October 4, 2024
About 1.2
million people have been displaced as Israeli forces have surged into southern
Lebanon and undertaken a bombing campaign in multiple parts of the country,
including in and around Beirut, leaving many people out in the street, with
shelters mostly full as of Friday.
Nasser Yassen,
Lebanon's environment minister, announced the displacement figure Wednesday,
saying that about 160,000 had landed in shelters. Roughly half the
displacements occurred over just a few days earlier in the week—both before and
after Israel ordered people in dozens of villages in southern Lebanon to
evacuate—according to Save the Children.
Most of the
country's 900 shelters are full, Rula Amin of the United Nations Office of the
High Commissioner for Refugees said Friday at a press conference in Geneva,
adding that some hotels and nightclubs were acting as makeshift shelters.
Mathieu Luciano
of the U.N.'s International Organization for Migration said the situation was
dire.
"Roads are
jammed with traffic, people are sleeping in public parks, on the street, the
beach," he said, according to Reuters.
Bachir Ayoub,
Oxfam's Lebanon country director, said that the shelter system in Lebanon,
whose entire population is roughly 5.5 million, couldn't handle the high
numbers of refugees.
"The
shelter system is set to collapse if there is no peace on the horizon,"
Ayoub said in a statement.
"There must
be an end to this violence," he added. "All parties must stop
fighting. We need safe space to get people the aid they need."
Israel and
Hezbollah, a Lebanese militia and political party, have traded airstrikes and
rocket fire for the last year, and the conflict has seen a major escalation in
the last two weeks.

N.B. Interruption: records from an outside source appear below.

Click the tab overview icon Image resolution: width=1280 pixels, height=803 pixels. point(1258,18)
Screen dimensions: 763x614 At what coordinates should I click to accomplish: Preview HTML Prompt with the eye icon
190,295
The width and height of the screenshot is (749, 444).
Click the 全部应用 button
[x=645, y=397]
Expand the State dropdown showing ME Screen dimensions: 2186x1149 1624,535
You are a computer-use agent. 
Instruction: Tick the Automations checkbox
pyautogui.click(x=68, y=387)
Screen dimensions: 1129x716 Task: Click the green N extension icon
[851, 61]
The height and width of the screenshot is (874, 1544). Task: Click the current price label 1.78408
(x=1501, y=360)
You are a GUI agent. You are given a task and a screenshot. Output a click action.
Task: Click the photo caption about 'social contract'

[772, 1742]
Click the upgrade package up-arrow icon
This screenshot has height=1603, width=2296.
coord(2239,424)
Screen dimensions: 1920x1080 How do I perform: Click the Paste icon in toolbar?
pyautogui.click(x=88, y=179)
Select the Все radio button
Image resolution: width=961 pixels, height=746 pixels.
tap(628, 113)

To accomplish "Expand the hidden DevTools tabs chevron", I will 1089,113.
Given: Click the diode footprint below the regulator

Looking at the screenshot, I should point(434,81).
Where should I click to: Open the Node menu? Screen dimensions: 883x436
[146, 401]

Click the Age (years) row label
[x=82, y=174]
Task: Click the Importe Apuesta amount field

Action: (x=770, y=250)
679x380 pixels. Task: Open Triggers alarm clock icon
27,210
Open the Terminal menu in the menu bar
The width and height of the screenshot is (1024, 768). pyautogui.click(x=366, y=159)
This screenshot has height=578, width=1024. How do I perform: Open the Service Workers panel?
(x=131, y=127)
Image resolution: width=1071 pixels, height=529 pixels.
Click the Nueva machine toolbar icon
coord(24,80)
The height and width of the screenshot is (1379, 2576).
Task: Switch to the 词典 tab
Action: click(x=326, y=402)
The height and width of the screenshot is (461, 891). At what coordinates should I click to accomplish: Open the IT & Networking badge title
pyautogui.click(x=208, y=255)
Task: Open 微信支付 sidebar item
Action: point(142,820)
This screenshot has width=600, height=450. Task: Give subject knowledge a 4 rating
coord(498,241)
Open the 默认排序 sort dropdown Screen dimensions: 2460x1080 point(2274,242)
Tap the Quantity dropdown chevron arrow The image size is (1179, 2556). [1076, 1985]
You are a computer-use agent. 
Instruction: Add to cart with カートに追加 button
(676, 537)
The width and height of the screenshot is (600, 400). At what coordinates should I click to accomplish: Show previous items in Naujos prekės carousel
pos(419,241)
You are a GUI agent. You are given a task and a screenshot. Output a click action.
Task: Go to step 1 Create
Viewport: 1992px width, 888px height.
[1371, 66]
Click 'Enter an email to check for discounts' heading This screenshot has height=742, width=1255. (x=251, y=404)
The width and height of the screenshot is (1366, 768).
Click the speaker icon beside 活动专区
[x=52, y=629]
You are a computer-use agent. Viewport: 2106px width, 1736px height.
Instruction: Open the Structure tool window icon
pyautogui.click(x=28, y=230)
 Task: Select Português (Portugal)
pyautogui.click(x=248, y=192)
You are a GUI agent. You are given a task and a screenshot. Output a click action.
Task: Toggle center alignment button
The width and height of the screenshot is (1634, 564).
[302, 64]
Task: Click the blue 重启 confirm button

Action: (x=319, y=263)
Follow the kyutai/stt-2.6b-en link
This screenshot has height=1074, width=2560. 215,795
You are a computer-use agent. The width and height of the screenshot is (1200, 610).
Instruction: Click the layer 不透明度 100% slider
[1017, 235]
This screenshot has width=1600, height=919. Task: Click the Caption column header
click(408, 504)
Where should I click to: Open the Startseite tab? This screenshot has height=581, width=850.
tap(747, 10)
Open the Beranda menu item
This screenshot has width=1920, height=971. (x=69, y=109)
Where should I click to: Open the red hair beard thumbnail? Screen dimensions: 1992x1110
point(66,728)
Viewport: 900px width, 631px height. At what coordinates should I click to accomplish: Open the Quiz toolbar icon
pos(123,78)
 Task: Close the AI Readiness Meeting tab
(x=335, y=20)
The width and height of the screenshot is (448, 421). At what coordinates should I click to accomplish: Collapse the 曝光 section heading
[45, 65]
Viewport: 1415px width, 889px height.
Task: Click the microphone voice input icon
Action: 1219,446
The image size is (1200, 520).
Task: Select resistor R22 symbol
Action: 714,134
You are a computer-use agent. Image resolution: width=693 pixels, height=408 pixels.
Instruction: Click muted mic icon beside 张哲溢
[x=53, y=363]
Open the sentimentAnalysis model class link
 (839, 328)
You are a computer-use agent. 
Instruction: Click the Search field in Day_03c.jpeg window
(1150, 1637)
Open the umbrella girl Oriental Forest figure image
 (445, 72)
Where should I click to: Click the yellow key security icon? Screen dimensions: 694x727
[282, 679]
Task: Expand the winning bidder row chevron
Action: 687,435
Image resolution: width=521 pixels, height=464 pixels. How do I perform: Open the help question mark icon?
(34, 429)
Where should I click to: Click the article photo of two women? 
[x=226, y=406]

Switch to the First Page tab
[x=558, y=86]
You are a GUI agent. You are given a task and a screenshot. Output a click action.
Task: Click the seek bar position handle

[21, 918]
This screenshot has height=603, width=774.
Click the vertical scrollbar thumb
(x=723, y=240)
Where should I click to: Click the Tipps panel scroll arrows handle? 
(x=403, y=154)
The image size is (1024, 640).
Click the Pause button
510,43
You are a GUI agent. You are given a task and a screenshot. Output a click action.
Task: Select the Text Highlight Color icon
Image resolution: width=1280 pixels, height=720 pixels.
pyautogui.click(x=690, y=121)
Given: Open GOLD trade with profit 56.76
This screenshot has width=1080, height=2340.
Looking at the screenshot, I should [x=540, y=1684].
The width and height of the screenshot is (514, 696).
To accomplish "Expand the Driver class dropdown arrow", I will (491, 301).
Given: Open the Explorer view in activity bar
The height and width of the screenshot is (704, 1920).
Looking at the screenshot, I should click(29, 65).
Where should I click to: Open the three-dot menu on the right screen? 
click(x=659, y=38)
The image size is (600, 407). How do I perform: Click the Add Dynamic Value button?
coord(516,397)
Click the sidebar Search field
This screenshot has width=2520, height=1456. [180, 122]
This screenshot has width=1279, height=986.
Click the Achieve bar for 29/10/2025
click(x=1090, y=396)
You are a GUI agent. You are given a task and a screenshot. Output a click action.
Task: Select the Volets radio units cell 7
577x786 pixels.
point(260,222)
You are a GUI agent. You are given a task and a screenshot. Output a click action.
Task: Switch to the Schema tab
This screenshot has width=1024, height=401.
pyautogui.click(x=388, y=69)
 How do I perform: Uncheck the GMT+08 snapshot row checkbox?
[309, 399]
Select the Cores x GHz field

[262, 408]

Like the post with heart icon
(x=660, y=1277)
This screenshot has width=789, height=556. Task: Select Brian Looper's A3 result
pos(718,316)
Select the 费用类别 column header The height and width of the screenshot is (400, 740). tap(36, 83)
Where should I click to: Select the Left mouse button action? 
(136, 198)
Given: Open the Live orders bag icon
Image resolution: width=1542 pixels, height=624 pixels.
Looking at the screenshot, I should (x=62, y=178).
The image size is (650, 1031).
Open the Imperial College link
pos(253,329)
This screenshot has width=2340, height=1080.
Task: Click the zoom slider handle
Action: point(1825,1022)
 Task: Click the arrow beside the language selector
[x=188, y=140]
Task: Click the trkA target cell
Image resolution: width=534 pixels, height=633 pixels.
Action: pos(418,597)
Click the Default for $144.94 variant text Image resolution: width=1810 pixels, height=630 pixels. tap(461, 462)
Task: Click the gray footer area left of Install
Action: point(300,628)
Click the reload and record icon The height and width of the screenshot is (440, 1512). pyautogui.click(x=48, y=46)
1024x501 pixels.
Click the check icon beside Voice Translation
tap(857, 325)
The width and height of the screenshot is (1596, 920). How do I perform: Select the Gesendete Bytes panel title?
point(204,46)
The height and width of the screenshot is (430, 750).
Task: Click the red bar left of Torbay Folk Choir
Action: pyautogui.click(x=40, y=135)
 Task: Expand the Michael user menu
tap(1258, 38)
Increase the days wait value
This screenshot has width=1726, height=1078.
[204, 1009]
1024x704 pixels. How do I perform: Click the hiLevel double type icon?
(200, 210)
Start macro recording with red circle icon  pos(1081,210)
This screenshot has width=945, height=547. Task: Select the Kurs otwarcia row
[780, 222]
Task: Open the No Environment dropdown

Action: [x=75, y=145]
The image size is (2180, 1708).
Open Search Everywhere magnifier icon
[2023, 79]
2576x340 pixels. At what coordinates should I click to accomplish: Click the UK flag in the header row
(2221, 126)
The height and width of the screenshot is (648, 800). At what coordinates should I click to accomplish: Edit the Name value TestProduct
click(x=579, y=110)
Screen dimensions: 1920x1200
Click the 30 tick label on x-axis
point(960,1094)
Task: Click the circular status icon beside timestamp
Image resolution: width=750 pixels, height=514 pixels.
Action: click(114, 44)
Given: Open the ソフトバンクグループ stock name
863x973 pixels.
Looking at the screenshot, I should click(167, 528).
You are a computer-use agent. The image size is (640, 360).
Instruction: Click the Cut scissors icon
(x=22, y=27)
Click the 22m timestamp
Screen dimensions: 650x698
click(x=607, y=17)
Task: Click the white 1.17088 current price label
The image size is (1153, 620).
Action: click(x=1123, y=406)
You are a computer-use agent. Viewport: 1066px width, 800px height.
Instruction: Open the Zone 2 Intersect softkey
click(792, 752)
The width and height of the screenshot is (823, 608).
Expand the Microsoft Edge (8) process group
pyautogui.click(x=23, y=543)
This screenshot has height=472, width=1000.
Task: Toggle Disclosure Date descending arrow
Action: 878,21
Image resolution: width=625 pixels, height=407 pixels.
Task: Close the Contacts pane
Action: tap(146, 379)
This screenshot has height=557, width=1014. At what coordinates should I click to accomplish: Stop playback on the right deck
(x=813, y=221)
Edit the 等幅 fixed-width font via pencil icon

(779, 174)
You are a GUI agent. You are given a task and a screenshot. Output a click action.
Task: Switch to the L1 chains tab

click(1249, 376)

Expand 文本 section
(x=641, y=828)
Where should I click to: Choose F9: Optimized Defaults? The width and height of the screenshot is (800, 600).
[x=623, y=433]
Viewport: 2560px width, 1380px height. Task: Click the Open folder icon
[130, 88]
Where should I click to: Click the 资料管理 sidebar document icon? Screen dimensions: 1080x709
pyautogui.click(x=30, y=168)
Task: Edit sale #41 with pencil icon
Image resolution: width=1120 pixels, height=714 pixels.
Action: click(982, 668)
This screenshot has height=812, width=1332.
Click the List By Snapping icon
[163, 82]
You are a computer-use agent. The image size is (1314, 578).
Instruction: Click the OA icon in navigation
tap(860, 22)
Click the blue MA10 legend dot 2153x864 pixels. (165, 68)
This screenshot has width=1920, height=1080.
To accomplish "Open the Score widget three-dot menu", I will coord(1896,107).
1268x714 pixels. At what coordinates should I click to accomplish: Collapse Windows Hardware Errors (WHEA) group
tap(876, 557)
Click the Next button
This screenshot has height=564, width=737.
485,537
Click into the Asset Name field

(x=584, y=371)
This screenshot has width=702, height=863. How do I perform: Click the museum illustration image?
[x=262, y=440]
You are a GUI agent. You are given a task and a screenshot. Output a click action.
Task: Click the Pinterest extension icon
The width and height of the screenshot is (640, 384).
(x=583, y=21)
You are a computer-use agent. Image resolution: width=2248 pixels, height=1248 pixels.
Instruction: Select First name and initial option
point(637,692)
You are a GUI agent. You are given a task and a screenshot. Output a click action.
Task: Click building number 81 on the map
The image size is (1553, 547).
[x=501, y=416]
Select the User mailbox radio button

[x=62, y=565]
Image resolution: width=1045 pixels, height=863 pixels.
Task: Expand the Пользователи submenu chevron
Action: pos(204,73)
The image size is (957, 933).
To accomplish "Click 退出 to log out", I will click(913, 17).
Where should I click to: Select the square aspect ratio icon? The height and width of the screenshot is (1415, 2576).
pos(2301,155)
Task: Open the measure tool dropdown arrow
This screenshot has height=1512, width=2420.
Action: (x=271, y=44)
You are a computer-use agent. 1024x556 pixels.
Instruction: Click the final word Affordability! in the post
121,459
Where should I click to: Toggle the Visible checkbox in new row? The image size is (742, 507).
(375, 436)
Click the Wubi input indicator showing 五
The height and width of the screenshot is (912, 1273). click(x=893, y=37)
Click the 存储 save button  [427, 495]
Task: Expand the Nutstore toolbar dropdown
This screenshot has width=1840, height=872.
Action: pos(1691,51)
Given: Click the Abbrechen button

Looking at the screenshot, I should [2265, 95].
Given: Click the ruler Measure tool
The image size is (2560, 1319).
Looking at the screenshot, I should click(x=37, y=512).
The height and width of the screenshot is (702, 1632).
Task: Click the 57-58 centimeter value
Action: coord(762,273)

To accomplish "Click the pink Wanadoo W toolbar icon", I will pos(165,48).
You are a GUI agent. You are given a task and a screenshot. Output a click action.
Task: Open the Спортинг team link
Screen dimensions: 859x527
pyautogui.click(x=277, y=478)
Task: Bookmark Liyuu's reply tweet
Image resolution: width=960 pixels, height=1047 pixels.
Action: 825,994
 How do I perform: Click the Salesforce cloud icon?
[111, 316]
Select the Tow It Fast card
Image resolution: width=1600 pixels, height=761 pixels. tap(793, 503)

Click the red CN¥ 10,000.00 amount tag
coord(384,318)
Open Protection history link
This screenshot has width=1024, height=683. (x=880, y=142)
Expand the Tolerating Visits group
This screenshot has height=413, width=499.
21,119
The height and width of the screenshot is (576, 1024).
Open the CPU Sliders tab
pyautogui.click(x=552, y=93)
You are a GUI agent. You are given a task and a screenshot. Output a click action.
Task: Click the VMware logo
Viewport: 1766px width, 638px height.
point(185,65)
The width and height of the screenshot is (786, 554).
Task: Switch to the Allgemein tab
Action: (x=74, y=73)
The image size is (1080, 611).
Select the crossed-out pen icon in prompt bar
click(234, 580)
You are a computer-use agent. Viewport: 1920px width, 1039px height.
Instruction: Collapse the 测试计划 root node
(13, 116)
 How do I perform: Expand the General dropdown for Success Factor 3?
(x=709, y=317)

Israel assassinated Hezbollah leader Hassan Nasrallah last
week, reportedly using 2,000-pound "bunker buster" bombs manufactured
in the U.S.; the attack flattened residential buildings and killed at least six
others, in addition to Nasrallah.
This was one of
series of airstrikes Israel has made on Beirut and its southern outskirts—a
campaign that continued Friday, with the possible use of more "bunker
buster" bombs.
The death toll
over the last two weeks in Lebanon is over 2,000, according to the Lebanese
health ministry.
Israel launched
a ground incursion in southern Lebanon on Tuesday, leading to close range
fighting with Hezbollah and mass displacement of the residents there.
"People are
coming to us traumatized," said Gheith Bittar, executive director of SHiFT
Social Innovation Hub, a Beirut-based group that partners with Oxfam.
"Most of them have lost their houses and relatives. Some of them were
scared because of the scale of bombardment as they were fleeing, and many
others because of their fear of the unknown coming to a new city."
The most
vulnerable members of Lebanese society are at the most risk, experts say. For
example, many women from low-income countries are domestic workers in Lebanon
and have been abandoned by their employers; some don't seek shelter or aid for
fear of being deported.
"They don't
have papers... and as a result, they are reluctant to seek humanitarian
assistance because they fear that they may be arrested and they may be
deported," Luciano said.
The conflict has
also led to the mass displacement of children, as Common Dreamsreported last
week.
More than
300,000 people in Lebanon have fled to Syria in the last 10 days, according
toAl Jazeera. The group likely includes Syrians who had previously fled war in
their home country.
However, the
main route to Syria became far more difficult to take on Friday: Israel bombed
it, leaving a huge crater.
Lebanon's
hospitals have been overwhelmed and at least 28 on-duty Lebanese medics were
killed in just a 24-hour period this week, according to World Health
Organization Director-General Tedros Adhanom Ghebreyesus.